I'm no longer looking for the kind of mom I want to have, or even one who reflects my own (beyond fabulous) mom. I'm 41 now, I have four kids--two of them teenagers--and what I want in a Fictional Mother is someone I could be. Or want to be. A mom who speaks to all the complicated parts of myself.

Frankly, I'd prefer to be neither dead nor destructive, which is too often the kind of mom found in fiction. Mrs. Bennet in Pride and Prejudice? As fun as she is to mock (love the comment about watching a car wreck in progress), please oh please tell me I am not her. Molly Weasley? Totally the mom I would want to have. But do I want to be the one who worries in the background and knits sweaters? (Though in all fairness, I thought JK Rowling was brilliant in letting Molly finish off Bellatrix.)

And it's true that YA is going to have most adults (not just moms) in the background. My manuscript currently going the rounds of editors has a mother who's both destructive and absent (one good thing about time travel--it removes you far from your drunken mother's requests for money.)

But that doesn't mean that YA can't have a mom who, though a secondary character, is rounded and real.

Which brings me to my first inspiration: Drums, Girls, and Dangerous Pie by Jordan Sonnenblick.

Though written for a younger YA audience than I usually read, I recommend this book without reservation to anyone who wants to know what's it really like to be part of a cancer family.

Steven Alpert is in 8th-grade, dealing with all the usual troubles of school, girls, and parents, when his 5-year-old brother is diagnosed with leukemia. What's a boy to do? Quit doing homework, lie to his parents about it, and try desperately to keep his friends from finding out about his brother.

I can relate. Because when my 11-year-old was diagnosed with rhabdomyosarcoma two and a half years ago, I had three other children as well. And guess what? They didn't go anywhere for the duration of that year. They all still needed me. And I failed the other three many more times than I ever wanted to. The oldest had to give up plans with his friends when his brother needed a transfusion and there was no one else to watch the younger ones. My daughter turned into a control freak at school because there was nothing she could do about what was happening at home. My first-grader never knew when Mom would be home or at the hospital overnight.

Cancer sucks.

But here's the thing--we were still ourselves. We were not drama divas. We didn't live in a constant cloud of fear and tragedy. (We were not, in short, the family from My Sister's Keeper. Which I do not recommend.) We made jokes. We laughed at ourselves. I got mad when they didn't do their homework and they still had to brush their teeth and be nice to each other. Even the one with cancer.

And that's why I love Drums. Because Steven Alpert's mother was a woman I could relate to. When Steven, justifiably angry about being ignored for months at a time, looks at his mom and realizes that everything she's doing for his brother, she would do for Steven in a heartbeat, I cried. Because I hoped my children saw the same thing in me.

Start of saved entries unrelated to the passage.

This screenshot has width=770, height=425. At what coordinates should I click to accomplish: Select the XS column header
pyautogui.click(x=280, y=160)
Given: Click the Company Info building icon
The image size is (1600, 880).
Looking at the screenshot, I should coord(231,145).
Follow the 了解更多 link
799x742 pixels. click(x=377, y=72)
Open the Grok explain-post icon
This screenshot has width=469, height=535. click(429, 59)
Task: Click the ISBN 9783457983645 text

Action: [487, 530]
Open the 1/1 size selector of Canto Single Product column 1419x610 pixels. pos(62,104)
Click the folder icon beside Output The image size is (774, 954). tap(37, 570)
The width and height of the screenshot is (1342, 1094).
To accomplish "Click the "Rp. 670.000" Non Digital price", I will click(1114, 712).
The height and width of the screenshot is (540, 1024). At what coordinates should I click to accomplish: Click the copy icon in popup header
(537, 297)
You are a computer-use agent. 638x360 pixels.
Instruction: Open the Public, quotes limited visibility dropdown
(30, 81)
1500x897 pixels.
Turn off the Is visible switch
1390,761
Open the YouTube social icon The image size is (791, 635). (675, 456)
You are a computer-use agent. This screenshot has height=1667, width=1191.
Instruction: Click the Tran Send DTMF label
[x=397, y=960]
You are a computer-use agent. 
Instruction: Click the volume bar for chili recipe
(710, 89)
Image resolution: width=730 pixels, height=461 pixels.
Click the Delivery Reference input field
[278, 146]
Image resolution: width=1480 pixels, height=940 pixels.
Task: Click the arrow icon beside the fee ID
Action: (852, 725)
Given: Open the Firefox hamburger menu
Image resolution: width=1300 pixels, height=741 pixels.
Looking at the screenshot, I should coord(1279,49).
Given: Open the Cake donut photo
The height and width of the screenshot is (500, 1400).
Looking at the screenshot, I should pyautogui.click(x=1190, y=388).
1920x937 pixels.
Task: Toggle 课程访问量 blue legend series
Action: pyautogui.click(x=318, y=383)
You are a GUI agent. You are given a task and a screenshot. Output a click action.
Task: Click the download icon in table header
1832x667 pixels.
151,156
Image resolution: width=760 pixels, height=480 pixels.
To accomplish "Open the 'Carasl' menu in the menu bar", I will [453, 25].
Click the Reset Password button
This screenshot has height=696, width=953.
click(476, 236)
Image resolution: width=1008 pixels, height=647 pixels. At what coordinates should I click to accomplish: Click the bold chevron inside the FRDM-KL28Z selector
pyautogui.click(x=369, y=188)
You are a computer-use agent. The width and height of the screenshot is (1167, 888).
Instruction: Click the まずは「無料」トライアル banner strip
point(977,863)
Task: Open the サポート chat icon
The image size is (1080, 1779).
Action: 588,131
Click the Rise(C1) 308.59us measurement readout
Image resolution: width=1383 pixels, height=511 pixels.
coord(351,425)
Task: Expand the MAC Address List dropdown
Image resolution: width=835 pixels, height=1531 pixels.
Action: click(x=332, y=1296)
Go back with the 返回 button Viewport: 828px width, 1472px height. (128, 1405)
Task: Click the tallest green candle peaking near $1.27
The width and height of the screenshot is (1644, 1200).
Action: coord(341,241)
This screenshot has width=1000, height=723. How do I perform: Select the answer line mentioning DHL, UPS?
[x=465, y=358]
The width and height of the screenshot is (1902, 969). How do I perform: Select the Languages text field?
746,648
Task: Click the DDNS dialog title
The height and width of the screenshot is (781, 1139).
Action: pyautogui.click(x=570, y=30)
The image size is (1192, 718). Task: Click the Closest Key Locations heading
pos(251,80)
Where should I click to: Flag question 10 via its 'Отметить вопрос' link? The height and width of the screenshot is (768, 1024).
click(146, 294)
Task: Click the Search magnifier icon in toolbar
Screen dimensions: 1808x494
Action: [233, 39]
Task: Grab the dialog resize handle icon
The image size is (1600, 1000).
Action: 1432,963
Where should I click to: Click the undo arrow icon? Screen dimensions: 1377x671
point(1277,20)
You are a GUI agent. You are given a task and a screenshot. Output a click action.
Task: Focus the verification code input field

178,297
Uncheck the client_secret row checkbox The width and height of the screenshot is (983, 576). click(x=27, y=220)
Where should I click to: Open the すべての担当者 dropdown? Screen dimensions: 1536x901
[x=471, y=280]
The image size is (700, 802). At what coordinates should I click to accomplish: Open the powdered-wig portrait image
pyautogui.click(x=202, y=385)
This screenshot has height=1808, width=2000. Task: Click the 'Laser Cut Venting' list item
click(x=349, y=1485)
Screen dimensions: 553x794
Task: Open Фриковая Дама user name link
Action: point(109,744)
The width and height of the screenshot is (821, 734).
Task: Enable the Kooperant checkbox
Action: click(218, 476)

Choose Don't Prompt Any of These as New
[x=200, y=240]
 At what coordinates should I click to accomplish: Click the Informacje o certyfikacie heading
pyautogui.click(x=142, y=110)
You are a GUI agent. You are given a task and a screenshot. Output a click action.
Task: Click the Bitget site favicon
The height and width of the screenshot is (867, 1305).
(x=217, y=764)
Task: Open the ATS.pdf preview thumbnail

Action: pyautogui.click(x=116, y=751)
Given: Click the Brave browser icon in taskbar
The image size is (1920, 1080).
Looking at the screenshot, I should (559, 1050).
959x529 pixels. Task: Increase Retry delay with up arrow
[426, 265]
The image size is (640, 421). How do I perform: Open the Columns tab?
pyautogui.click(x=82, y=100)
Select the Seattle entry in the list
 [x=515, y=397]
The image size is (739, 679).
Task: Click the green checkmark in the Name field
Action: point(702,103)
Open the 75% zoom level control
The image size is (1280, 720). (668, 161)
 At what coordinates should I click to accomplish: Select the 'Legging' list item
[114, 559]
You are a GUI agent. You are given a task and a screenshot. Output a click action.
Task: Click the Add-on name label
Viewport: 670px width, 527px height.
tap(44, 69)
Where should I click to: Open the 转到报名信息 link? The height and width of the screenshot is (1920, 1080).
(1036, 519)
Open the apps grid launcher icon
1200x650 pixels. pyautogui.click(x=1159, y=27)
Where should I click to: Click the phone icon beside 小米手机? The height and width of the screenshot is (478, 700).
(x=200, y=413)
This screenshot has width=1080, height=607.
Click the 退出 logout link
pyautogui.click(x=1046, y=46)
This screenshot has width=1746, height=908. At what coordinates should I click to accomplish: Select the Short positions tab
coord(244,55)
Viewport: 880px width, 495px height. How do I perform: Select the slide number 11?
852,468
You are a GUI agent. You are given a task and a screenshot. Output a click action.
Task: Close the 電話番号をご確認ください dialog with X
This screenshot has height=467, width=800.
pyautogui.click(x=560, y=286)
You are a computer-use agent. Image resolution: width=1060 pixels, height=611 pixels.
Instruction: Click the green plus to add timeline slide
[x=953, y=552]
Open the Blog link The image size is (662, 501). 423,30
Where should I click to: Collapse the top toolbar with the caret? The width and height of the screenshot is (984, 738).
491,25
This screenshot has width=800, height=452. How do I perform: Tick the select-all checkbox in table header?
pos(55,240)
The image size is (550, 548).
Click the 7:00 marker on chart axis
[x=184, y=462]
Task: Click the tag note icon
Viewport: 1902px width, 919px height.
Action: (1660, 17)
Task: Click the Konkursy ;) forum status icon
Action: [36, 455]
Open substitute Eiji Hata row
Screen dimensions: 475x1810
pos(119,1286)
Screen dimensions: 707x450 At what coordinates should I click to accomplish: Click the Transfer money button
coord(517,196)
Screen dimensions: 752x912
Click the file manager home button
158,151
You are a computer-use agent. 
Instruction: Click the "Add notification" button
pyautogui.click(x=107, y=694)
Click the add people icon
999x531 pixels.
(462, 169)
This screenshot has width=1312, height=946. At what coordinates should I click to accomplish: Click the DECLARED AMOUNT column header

When his mom shows up at his first junior high night dance in her slippers and drags him out because his brother has a fever and they have to go to the ER, I was right there with her fear and her fashion sense. When she later tells Steven that she'll try to make it up to him someday, maybe by wearing curlers and pajamas to his high-school graduation, I laughed when Steven did, hoping that he really felt his mom's apology.

But when I knew this was a mother who could stride out of fiction into everyday life without a second thought was when she got the flu. Here's the thing about getting sick when your child has cancer--you can't. Unless you do. And then everything turns upside down. Because if your child has an appointment in clinic for chemo and you're running a fever, you can't go. These are immune-compromised kids, which means viruses that are a minor inconvenience to most of us, could kill them. I laughed and cried at the same time as I read the scene of Mom giving instructions to Dad about the appointment while throwing up in the bathroom. "White blood count . . . gag . . . liver function test . . . gag . . . test reflexes for neuropathy . . . gag, gag, gag."

The first day I knew I was a real mother was the day I held my nine-month-old in one arm while a nurse drew blood from my other arm. While the baby was spitting up on me.

Real moms do real stuff. It doesn't often get written about, because fiction shows truth, not the details of reality. Harry Potter is about Harry's quest, not Molly's background knitting. But you know what? One of my favorite moments in Harry Potter is when Molly hugs Harry in the hospital wing. Because all that background stuff that she does is what makes Harry's quest possible.

But still, I don't ever want to be Mrs. Bennett.